Questo interrogativo sembra, in un certo senso, inseparabile dal tema della sofferenza. La risposta cristiana ad esso è diversa da quella che viene data da alcune tradizioni culturali e religiose, le quali ritengono che l'esistenza sia un male, dal quale bisogna liberarsi. Il cristianesimo proclama l'essenziale bene dell'esistenza e il bene di ciò che esiste, professa la bontà del Creatore e proclama il bene delle creature. L'uomo soffre a causa del male, che è una certa mancanza, limitazione o distorsione del bene. Si potrebbe dire che l'uomo soffre a motivo di un bene al quale egli non partecipa, dal quale viene, in un certo senso, tagliato fuori, o del quale egli stesso si è privato. Soffre in particolare quando « dovrebbe » aver parte—nell'ordine normale delle cose—a questo bene, e non l'ha.

Cosi dunque nel concetto cristiano la realtà della sofferenza si spiega per mezzo del male, che è sempre, in qualche modo, in riferimento ad un bene.


8. La sofferenza umana costituisce in se stessa quasi uno specifico « mondo » che esiste insieme all'uomo, che appare in lui e passa, e a volte non passa, ma in lui si consolida ed approfondisce. Questo mondo della sofferenza, diviso in molti, in numerosissimi soggetti, esiste quasi nella dispersione. Ogni uomo, mediante la sua personale sofferenza, costituisce non solo una piccola parte di quel « mondo », ma al tempo stesso quel « mondo » è in lui come un'entità finita e irripetibile. Di pari passo con ciò va, tuttavia, la dimensione interumana e sociale. Il mondo della sofferenza possiede quasi una sua propria compattezza. Gli uomini sofferenti si rendono simili tra loro mediante l'analogia della situazione, la prova del destino, oppure mediante il bisogno di comprensione e di premura, e forse soprattutto mediante il persistente interrogativo circa il senso di essa. Benché dunque il mondo della sofferenza esista nella dispersione, al tempo stesso contiene in sé una singolare sfida alla comunione e alla solidarietà. Cercheremo anche di seguire un tale appello nella presente riflessione.
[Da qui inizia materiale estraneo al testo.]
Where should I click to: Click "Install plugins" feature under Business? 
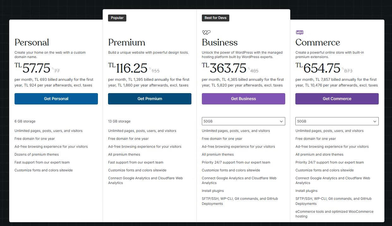tap(213, 191)
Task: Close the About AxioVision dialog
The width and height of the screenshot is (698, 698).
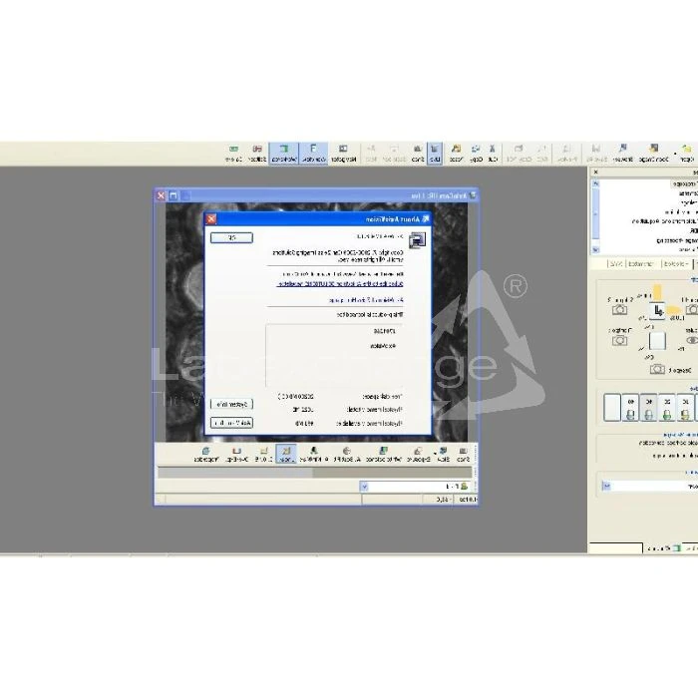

Pensando al mondo della sofferenza nel suo significato personale ed insieme collettivo, non si può, infine, non notare il fatto che un tal mondo, in alcuni periodi di tempo ed in alcuni spazi dell'esistenza umana, quasi si addensa in modo particolare. Ciò accade, per esempio, nei casi di calamità naturali, di epidemie, di catastrofi e di cataclismi, di diversi flagelli sociali: si pensi, ad esempio, a quello di un cattivo raccolto e legato ad esso — oppure a diverse altre cause — al flagello della fame.

Si pensi, infine, alla guerra. Parlo di essa in modo speciale. Parlo della ultime due guerre mondiali, delle quali la seconda ha portato con sé una messe molto più grande di morte ed un cumulo più pesante di umane sofferenze. A sua volta, la seconda metà del nostro secolo — quasi in proporzione agli errori ed alle trasgressioni della nostra civiltà contemporanea — porta in sé una minaccia così orribile di guerra nucleare, che non possiamo pensare a questo periodo se non in termini di un accumulo incomparabile di sofferenze, fino alla possibile auto-distruzione dell'umanità. In questo modo quel mondo di sofferenza, che in definitiva ha il suo soggetto in ciascun uomo, sembra trasformarsi nella nostra epoca — forse più che in qualsiasi altro momento — in una particolare « sofferenza del mondo »: del mondo che come non mai è trasformato dal progresso per opera dell'uomo e, in pari tempo, come non mai è in pericolo a causa degli errori e delle colpe dell'uomo.